* Trecho do texto:
:::

Essa transformação demanda processos abrangentes e rigorosos de avaliação sobre a ação coletiva, crucial para a transparência da educação oferecida, ou seja, implica pensar em “[...] avaliar para tomar decisões de forma circunstanciada”, em sentidos “[...] mais amplos e complexos do que aqueles conduzidos ao exame do desempenho dos alunos, desconectados dos fatores associados que nele estão imbricados” (SORDI, 2009, p.5), ou mesmo como produto de avaliações fragmentadas e realizadas pelas instituições que se voltam a dados quantificáveis e colocam em segundo plano os processos e as relações.

Além disso, no âmbito da avaliação institucional é preciso analisar coletivamente as práticas da avaliação realizada pelo Estado e sobre como ela tem afetado o trabalho pedagógico – deve-se posicionar política e criticamente com base na concretude da sua realidade. Para Freitas (et al., 2011), essa avaliação é interna à escola e atua na mediação entre a avaliação da aprendizagem e a avaliação externa. Das três dimensões da avaliação educacional anunciadas, a institucional é a menos presente em nossa prática educacional na Educação Básica.

A avaliação institucional é central tanto no enfrentamento e na construção de práticas de avaliação da aprendizagem formativa, quanto para trazer à tona a

responsabilidade partilhada entre escola e Estado, no que concerne à educação realizada em diferentes realidades escolares em nosso país. Tal tipo de avaliação:

 Convoca o trabalho coletivo em um processo transparente que tem como referência o projeto pedagógico construído e concretizado por esse coletivo;  Envolve a construção comprometida de uma qualidade que depende tanto da

promoção de “[...] políticas atentas às necessidades da coletividade” quanto da ação de “[...] todos aqueles que, em diferentes funções, trabalham para a qualidade25 e a consolidação de boas práticas educativas” (BONDIOLI, 2004, p.2);

 Demanda, segundo essa autora, a construção de uma qualidade com significado

negociado (dedicamo-nos a esse tema no próximo capítulo), em uma espécie de “pacto”, com responsabilidades recíprocas em que a avaliação ajuda a compor (não sem conflitos) as múltiplas facetas e olhares sobre a escola concreta e as melhoras desejadas no nosso projeto educativo, as ações construídas e as que não foram possíveis de serem edificados, os problemas enfrentados e as novas ações necessárias desse coletivo. Essa qualidade exige uma “responsabilidade bilateral” da escola e do Estado.

Para Freitas (et al., 2011, p.36):

A avaliação institucional é um processo de apropriação da escola pelos seus atores, não na visão da “responsabilização” pelos resultados da escola como contraponto da desresponsabilização do Estado pela escola, mas no sentido de que seus atores têm um projeto e um compromisso social, em especial junto às classes populares e, portanto, necessitam deste seu compromisso, do compromisso do Estado com relação à educação. O apropriar-se dos problemas da escola inclui um apropriar-se para demandar do Estado as condições necessárias ao funcionamento dela. Mas inclui, igualmente, o compromisso dos que fazem a escola com os resultados dos seus alunos. A esse processo bilateral de responsabilização, chamamos “qualidade negociada”.

:::

* Dados registrados:
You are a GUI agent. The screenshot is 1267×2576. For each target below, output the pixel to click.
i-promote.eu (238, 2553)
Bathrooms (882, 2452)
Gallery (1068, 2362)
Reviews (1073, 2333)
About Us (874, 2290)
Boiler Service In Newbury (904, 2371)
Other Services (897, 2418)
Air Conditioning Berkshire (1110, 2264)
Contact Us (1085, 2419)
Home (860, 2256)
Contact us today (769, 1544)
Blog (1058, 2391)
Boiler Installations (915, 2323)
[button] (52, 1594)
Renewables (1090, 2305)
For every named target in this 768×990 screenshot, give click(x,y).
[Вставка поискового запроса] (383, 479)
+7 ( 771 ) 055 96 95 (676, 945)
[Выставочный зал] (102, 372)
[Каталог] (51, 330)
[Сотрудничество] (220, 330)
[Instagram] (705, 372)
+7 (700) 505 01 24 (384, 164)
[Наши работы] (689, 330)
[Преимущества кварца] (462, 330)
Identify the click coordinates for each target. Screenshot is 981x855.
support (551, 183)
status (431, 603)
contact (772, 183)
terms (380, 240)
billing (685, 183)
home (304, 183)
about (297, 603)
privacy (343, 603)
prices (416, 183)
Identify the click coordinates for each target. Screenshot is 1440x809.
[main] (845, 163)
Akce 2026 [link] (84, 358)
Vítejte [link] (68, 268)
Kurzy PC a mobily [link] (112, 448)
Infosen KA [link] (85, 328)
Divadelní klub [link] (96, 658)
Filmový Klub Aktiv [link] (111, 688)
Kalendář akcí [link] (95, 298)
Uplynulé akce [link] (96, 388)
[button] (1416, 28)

:::

* O problema:
Transcreva do texto sobre avaliação institucional o trecho que começa em "negociado (dedicamo-nos a" e termina em "e do Estado.".

* Resposta do exercício:
negociado (dedicamo-nos a esse tema no próximo capítulo), em uma espécie de “pacto”, com responsabilidades recíprocas em que a avaliação ajuda a compor (não sem conflitos) as múltiplas facetas e olhares sobre a escola concreta e as melhoras desejadas no nosso projeto educativo, as ações construídas e as que não foram possíveis de serem edificados, os problemas enfrentados e as novas ações necessárias desse coletivo. Essa qualidade exige uma “responsabilidade bilateral” da escola e do Estado.